(Pixel coordinate grounding data)
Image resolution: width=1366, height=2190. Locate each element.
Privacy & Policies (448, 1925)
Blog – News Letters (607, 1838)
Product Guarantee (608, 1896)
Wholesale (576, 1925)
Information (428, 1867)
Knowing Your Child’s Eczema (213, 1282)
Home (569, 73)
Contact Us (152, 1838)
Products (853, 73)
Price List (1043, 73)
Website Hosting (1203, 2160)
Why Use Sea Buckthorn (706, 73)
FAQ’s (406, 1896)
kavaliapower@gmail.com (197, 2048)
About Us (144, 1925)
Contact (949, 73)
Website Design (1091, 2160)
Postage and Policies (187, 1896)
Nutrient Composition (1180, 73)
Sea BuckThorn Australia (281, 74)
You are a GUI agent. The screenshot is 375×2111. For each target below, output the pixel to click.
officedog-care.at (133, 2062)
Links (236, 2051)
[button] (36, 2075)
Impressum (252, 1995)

■ **What is expected**:
Each line above must be printed exactly as it appears.

■ **Response area**:
Image resolution: width=1366, height=2190. Locate each element.
Privacy & Policies (448, 1925)
Blog – News Letters (607, 1838)
Product Guarantee (608, 1896)
Wholesale (576, 1925)
Information (428, 1867)
Knowing Your Child’s Eczema (213, 1282)
Home (569, 73)
Contact Us (152, 1838)
Products (853, 73)
Price List (1043, 73)
Website Hosting (1203, 2160)
Why Use Sea Buckthorn (706, 73)
FAQ’s (406, 1896)
kavaliapower@gmail.com (197, 2048)
About Us (144, 1925)
Contact (949, 73)
Website Design (1091, 2160)
Postage and Policies (187, 1896)
Nutrient Composition (1180, 73)
Sea BuckThorn Australia (281, 74)
You are a GUI agent. The screenshot is 375×2111. For each target below, output the pixel to click.
officedog-care.at (133, 2062)
Links (236, 2051)
[button] (36, 2075)
Impressum (252, 1995)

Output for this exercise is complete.